File-system export structure¶
This document describes the file structure used when either migrating to the file system, or exporting metadata during migration to Connections Files.
There's a fair chance of files in different CCM libraries and/or folders having the same file name. CCM files exported to the OS file system are therefore placed in separate directories if they came from different libraries and/or folders, to minimise the chance of filename conflicts.
The export process must create additional files to record metadata which isn't contained in the CCM files themselves. Examples of metadata are tags, comments, names of file owners, and create/update timestamps. Other files are also required for versions.

### Source data
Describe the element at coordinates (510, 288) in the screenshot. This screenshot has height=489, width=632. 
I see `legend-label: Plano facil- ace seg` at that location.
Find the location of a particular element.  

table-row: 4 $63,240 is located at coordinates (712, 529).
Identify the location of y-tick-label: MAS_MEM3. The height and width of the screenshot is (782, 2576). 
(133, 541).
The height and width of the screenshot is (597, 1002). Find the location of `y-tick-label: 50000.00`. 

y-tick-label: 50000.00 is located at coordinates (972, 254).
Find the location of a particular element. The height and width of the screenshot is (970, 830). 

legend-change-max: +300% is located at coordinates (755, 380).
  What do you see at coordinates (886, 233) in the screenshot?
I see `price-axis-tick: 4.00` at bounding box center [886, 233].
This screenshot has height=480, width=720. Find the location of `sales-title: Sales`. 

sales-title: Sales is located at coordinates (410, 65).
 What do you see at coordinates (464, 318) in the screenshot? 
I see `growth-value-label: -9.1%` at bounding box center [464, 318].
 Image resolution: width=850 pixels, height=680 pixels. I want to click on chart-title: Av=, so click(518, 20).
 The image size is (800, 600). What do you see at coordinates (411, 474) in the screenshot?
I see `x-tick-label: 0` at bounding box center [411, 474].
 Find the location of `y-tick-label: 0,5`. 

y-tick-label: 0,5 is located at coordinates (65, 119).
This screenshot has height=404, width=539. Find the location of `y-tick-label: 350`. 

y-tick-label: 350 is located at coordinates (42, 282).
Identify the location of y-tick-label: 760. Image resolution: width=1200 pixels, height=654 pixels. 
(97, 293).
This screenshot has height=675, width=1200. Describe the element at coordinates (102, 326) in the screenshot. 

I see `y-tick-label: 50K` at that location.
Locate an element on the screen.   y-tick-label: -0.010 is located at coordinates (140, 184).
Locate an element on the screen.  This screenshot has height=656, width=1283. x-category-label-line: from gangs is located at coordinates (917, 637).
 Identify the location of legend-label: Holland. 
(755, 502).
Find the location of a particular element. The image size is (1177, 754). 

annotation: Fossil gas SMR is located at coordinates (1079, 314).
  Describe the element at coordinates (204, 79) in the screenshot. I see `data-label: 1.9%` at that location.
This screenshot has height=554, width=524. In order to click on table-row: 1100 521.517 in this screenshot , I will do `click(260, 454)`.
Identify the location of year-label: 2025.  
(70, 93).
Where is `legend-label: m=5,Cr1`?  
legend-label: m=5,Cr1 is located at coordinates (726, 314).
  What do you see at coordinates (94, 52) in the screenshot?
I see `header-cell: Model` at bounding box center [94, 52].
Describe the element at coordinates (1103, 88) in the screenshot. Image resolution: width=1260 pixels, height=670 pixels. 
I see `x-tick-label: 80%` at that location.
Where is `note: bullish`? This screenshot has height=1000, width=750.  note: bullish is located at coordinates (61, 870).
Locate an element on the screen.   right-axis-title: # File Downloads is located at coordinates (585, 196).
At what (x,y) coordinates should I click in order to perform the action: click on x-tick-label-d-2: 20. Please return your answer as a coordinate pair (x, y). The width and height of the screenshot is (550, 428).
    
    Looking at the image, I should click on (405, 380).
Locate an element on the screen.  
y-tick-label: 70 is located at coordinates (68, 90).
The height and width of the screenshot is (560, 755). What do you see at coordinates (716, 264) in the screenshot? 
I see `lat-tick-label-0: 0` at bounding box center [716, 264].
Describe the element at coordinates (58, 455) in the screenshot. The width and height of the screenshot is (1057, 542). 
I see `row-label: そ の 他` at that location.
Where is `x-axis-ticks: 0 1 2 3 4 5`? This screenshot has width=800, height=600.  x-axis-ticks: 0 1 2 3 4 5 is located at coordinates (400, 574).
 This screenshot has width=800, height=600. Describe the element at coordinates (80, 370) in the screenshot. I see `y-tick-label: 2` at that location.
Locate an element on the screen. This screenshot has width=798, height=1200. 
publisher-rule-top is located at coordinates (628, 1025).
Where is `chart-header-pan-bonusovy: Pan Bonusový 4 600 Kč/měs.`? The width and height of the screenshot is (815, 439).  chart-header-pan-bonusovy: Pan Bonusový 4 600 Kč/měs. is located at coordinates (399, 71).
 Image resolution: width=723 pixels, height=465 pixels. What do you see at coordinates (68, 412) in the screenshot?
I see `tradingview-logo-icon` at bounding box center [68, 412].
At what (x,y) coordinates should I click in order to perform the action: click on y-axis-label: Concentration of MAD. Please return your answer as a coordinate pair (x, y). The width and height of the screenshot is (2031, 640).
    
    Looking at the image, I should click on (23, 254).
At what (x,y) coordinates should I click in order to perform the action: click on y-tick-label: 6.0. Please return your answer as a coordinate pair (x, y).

### Action item
Reproduce the stretch of the file-system export text from "There's a fair" through "required for versions." without any changes. The listing has no connection to the file-system export text.

### Your solution
There's a fair chance of files in different CCM libraries and/or folders having the same file name. CCM files exported to the OS file system are therefore placed in separate directories if they came from different libraries and/or folders, to minimise the chance of filename conflicts.
The export process must create additional files to record metadata which isn't contained in the CCM files themselves. Examples of metadata are tags, comments, names of file owners, and create/update timestamps. Other files are also required for versions.